The growth prospects of BRIC countries (Brazil, Russia, India, and China) have caught the attention of investors, who are now able to gain exposure to stocks in these markets via a range of passive indices.
BRICs was a concept first coined in 2001 by former Goldman Sachs Asset Management chairman Jim O’Neill, and these countries have since established a quasi-formal political bloc in an effort to take advantage of opportunities for mutual trade and investment.
The BRIC economies are expected to grow faster than their developed-market counterparts over coming decades, partly thanks to growing manufacturing and raw materials sectors.
Now, several index providers offer products that give exposure to companies in these markets.
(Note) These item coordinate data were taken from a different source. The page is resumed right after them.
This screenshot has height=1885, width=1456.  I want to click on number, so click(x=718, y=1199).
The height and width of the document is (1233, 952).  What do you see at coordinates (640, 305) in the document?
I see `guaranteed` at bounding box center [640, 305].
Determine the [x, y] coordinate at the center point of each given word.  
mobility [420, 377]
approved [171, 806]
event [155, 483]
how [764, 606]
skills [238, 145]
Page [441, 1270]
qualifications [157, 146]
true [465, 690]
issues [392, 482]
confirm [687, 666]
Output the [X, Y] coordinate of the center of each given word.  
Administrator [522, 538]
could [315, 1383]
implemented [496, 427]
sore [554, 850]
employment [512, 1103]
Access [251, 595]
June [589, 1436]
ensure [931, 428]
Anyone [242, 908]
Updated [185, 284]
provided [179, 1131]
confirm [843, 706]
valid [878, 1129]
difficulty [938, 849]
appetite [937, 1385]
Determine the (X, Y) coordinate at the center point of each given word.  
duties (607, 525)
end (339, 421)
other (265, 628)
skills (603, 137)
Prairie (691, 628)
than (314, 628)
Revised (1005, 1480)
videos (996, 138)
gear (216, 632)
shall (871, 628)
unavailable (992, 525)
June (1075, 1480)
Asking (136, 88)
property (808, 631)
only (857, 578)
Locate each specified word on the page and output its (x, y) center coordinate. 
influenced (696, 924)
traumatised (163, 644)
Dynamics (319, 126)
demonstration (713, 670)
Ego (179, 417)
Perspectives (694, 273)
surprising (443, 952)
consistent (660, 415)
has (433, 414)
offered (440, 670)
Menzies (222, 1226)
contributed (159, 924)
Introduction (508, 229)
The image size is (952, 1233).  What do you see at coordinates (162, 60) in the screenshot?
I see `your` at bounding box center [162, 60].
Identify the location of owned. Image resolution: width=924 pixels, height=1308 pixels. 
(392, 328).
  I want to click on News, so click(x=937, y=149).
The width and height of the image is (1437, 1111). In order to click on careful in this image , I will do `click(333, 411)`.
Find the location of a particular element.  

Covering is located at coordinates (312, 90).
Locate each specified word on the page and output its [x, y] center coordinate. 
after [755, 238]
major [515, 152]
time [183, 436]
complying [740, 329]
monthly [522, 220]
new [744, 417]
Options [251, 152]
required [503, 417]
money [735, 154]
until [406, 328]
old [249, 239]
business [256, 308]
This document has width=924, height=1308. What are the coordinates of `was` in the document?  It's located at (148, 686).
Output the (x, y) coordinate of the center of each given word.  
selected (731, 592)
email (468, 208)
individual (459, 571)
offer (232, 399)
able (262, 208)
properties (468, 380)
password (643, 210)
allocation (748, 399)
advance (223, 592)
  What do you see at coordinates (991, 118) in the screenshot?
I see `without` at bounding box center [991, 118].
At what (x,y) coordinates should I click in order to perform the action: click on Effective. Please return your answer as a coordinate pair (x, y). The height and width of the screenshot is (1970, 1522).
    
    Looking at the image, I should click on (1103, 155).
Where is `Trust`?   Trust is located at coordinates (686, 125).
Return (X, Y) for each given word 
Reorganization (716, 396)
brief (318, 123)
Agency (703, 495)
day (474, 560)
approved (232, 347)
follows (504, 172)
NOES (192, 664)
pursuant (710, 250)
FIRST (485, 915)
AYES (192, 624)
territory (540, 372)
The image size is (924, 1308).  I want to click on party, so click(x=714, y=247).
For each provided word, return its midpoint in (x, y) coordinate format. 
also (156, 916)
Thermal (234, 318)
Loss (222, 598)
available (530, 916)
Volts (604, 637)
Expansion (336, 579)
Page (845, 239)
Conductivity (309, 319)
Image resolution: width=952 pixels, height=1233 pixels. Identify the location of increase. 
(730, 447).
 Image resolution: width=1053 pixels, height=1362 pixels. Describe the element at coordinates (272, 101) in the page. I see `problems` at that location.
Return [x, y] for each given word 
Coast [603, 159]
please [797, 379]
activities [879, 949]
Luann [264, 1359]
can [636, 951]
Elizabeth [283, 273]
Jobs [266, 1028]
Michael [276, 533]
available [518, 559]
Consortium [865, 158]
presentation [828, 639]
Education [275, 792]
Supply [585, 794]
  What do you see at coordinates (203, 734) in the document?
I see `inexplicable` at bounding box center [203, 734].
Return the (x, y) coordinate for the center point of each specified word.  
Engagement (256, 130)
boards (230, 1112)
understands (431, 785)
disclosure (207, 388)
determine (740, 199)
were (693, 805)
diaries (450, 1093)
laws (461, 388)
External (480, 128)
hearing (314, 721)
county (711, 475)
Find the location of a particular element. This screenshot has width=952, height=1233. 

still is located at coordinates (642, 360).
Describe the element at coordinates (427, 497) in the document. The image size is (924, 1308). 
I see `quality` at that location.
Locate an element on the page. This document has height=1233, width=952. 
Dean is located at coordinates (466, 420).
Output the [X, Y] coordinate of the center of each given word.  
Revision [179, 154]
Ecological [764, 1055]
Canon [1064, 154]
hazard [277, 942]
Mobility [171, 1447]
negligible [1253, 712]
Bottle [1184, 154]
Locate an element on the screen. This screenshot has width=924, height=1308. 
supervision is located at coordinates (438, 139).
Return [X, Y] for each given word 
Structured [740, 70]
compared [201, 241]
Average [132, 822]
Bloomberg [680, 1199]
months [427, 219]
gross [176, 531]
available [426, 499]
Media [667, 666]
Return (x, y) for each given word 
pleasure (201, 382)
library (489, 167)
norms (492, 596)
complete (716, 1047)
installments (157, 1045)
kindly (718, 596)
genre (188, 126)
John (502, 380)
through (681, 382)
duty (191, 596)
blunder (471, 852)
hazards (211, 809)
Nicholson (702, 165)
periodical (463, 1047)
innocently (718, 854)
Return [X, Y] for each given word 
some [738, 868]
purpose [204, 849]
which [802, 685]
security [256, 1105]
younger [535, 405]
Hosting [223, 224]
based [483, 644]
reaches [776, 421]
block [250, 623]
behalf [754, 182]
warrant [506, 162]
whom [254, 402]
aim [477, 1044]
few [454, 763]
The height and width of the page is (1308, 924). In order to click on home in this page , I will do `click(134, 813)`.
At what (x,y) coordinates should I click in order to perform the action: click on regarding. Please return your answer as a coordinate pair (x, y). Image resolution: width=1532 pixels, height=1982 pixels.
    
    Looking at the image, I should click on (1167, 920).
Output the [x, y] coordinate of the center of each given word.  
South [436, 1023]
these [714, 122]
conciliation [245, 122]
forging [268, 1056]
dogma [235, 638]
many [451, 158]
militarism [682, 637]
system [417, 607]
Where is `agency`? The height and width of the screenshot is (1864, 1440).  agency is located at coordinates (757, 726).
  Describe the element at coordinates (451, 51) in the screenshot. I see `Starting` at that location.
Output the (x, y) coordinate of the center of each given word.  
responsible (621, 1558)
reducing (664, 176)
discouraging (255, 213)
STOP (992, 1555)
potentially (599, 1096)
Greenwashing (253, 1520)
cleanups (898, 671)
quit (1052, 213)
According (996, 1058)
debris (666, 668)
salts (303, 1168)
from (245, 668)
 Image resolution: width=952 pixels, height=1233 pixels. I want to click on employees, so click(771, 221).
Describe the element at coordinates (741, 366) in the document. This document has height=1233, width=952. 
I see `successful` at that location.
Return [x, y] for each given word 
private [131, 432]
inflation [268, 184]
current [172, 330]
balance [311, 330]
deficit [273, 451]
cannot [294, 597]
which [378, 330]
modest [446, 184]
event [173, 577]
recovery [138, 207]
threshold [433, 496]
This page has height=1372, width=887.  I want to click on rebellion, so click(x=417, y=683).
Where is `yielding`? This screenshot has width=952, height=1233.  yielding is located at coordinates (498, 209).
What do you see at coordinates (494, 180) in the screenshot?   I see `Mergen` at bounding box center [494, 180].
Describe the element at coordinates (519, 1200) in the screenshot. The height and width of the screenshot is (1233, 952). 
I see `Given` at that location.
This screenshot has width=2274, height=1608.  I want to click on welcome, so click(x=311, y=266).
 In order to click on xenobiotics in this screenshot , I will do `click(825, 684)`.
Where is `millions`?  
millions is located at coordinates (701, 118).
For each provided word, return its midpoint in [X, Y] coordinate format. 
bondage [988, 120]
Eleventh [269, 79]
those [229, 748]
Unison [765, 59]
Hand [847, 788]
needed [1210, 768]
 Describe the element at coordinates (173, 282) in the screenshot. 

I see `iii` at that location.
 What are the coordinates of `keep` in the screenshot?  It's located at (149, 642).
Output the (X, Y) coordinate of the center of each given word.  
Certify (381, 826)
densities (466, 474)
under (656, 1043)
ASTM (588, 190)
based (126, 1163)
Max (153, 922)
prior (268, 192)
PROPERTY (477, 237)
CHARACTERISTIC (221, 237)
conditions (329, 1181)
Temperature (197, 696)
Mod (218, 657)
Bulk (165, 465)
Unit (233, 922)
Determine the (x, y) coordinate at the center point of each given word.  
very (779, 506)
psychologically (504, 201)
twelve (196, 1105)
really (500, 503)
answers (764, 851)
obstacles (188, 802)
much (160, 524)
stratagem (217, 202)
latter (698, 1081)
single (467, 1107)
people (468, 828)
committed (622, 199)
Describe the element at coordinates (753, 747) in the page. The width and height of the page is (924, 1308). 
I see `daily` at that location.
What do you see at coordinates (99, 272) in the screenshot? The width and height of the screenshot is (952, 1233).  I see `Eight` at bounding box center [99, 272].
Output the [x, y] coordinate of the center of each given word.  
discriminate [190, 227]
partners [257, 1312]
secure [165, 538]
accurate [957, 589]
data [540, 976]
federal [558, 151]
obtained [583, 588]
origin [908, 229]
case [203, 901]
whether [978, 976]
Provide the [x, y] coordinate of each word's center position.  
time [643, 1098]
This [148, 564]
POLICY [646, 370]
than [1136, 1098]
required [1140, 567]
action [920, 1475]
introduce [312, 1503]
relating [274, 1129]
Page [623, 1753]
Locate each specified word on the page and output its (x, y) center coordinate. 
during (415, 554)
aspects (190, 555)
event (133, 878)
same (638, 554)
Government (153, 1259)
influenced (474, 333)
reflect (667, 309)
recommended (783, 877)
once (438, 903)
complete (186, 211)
While the BRIC bloc has been expanded to also include South Africa (hence the new term ‘BRICs’), stocks from this market are not usually included in indices as the South African economy is far smaller than those of ‘the big four’.
BRIC ETFs on the market include the iShares MSCI BRIC ETF, the SPDR S&P BRIC 40 ETF, the Claymore/BNY Mellon BRIC ETF, the Rydex Russell BRIC Equal Weight ETF, and the Guggenheim BRIC ETF.
Some of these are smart beta strategies, including the Rydex Russell BRIC Equal Weight ETF, which tracks an index that applies equal weightings to its constituents, rather than the traditional market cap-weighting approach.
Smart beta strategies seek to produce superior risk-adjusted returns by using alternative index construction methods.
Meanwhile, other index providers offer exposure to stocks in non-BRIC emerging markets. The Columbia Beyond BRICs ETF, for instance, tracks the FTSE Beyond BRICs Index. At the end of September, South African stocks had the highest weighting in this index.